Descending Cysgod’s long arm with the crag of the hollow of the black lake basking in silence to our left we stopped at a vantage point taking in Yr Ogof’s great slab now curiously hazed in infra red glow. We recall that Noel Odell, the last man to see his friends George Mallory and Sandy Irvine alive on Everest, numbered the first ascent party doing Ordinary Route in 1926 and that John Menlove Edwards, one of the great tragic figures of welsh climbing, found the majestic Outside Edge in 1931. Remembering some lines from Andre Mignot in Tibetan Marches ‘to neglect one’s own or one’s dependants interests is not a mark of discernment’
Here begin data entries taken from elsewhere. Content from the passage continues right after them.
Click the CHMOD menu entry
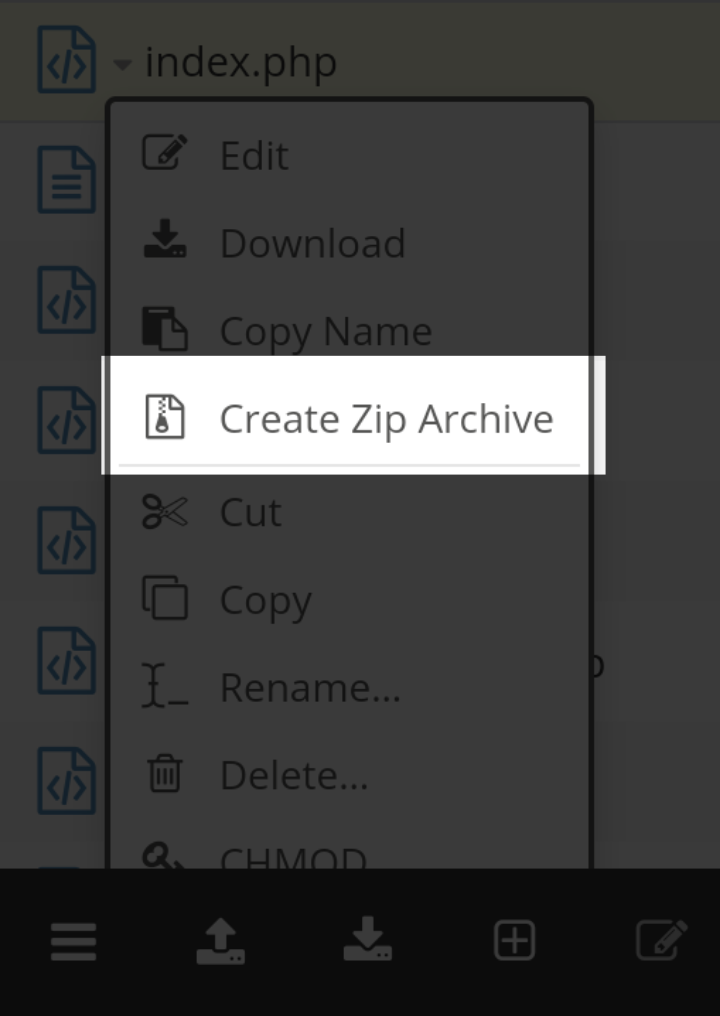293,857
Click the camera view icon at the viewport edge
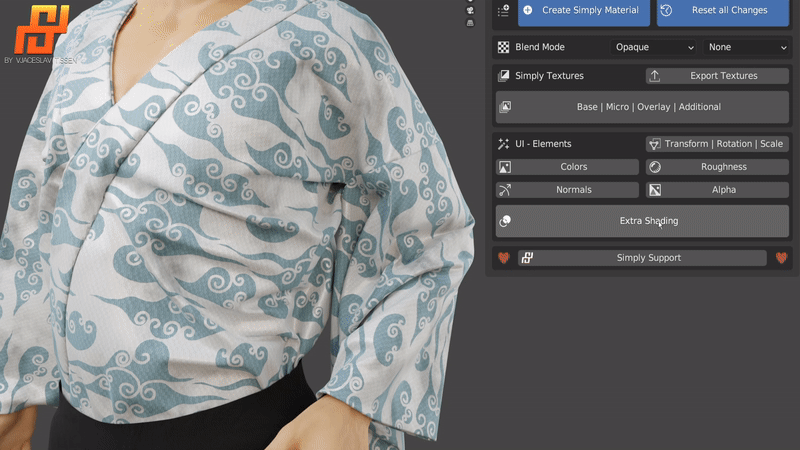Image resolution: width=800 pixels, height=450 pixels. click(470, 10)
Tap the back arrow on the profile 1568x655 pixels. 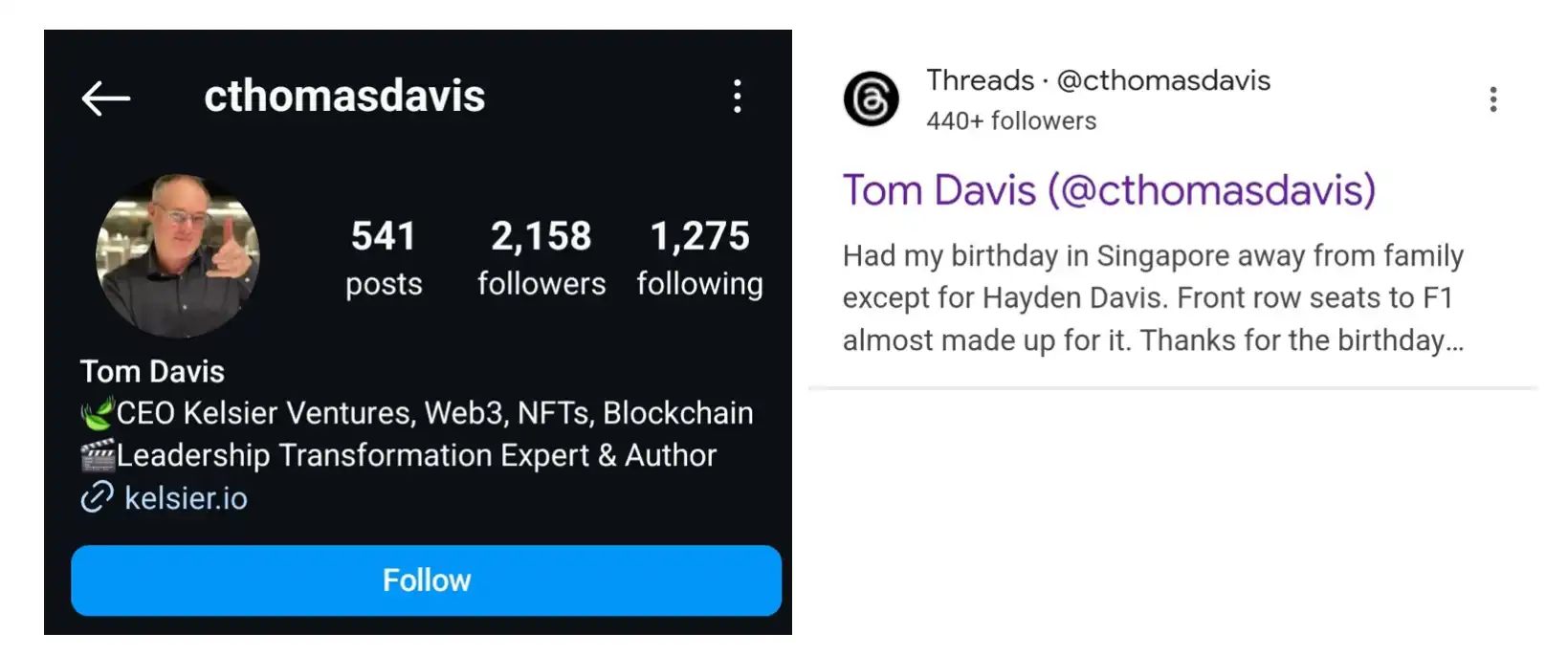(105, 98)
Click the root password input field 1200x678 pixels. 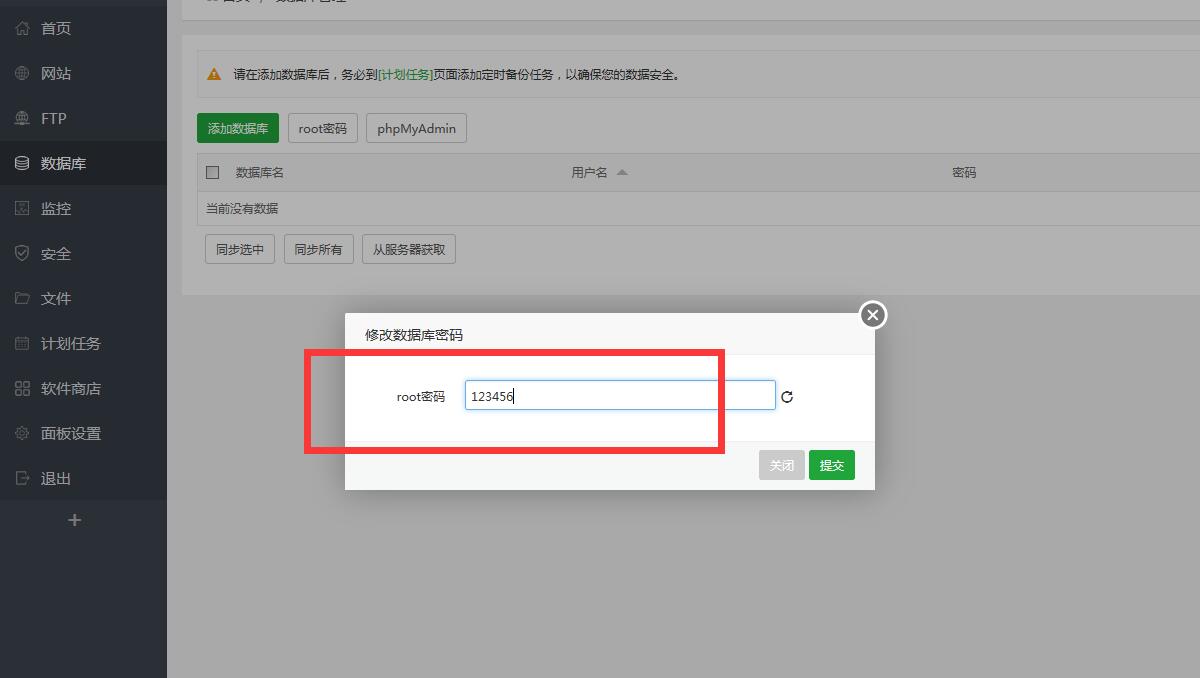coord(620,396)
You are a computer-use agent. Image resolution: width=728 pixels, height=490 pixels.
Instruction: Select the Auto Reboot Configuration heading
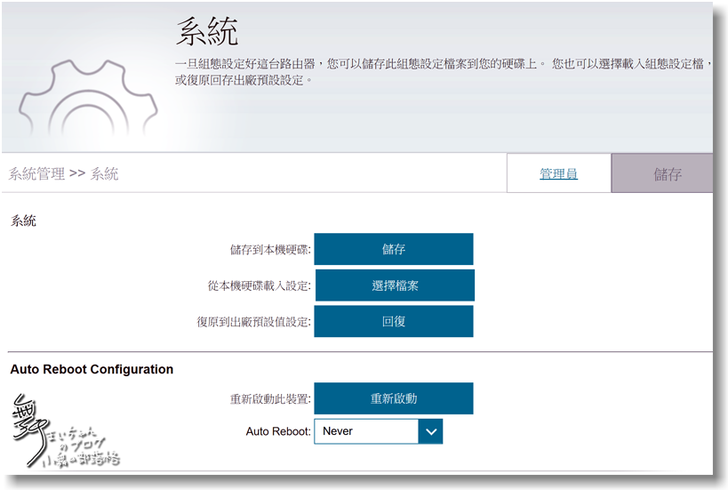pos(92,369)
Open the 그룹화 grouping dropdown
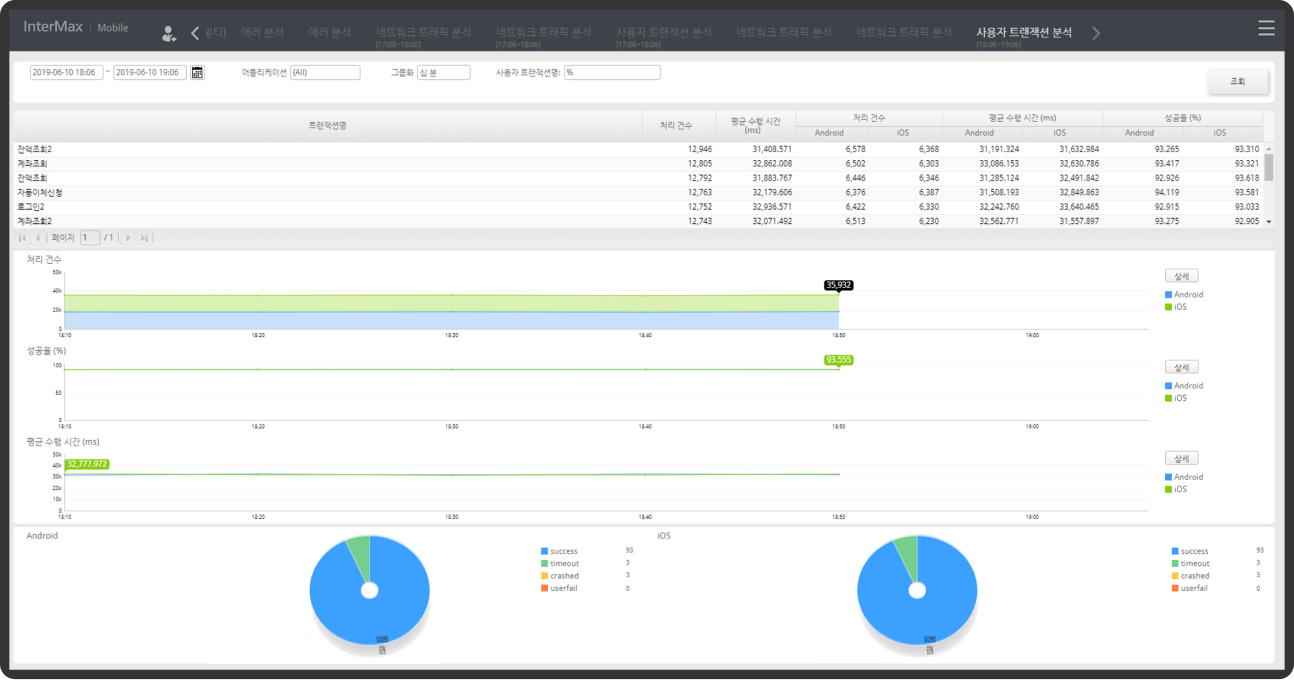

So downwards we went under evenings spell, between the long hills and the tall sky, our figures set out in silhouette, hearing the call from secret radongs and keeping time on the stony path we quickened the pace, dreaming of ale.

An account of the first ascent of Engineers Eliminate: 180 metres, Very Severe-  Craig Fawr, Cwm Silyn. N Wales.First ascent Martin Crook, Al Hughes. 13/7/2013


 Martin Crook: 2013.Photos-Tony Loxton.